Records for this exercise
------------------------------------------------------------------------

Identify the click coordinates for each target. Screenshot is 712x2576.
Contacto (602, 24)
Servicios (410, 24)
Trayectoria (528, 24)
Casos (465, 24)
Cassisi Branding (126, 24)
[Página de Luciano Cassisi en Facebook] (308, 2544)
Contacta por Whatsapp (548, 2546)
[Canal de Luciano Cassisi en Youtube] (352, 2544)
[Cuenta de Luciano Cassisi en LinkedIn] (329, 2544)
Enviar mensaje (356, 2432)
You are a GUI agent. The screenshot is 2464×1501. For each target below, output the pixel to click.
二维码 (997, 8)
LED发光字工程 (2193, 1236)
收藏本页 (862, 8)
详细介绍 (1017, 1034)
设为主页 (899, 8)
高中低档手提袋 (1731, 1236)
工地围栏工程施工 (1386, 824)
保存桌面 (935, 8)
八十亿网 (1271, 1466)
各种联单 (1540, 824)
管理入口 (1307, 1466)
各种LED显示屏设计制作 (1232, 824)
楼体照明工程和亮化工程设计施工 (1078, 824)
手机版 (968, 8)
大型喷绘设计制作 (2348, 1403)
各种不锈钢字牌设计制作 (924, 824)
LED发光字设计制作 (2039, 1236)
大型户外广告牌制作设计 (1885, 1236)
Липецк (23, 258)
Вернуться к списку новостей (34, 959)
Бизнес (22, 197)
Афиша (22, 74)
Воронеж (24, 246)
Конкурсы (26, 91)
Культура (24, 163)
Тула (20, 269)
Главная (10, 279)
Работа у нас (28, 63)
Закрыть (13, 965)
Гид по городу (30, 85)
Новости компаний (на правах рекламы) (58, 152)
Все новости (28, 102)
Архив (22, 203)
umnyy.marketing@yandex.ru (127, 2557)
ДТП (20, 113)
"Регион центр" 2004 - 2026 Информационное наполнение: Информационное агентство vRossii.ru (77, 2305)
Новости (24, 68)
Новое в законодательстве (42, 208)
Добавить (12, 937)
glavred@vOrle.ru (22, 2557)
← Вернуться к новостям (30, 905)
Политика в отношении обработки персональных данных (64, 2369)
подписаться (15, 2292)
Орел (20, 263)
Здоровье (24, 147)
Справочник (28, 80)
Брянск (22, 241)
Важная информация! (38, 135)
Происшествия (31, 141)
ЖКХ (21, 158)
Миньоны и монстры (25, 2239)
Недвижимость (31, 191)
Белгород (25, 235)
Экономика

------------------------------------------------------------------------

Exercise brief
From the entries above, copy every line containing the word "Вернуться".

The completed task
Вернуться к списку новостей (34, 959)
← Вернуться к новостям (30, 905)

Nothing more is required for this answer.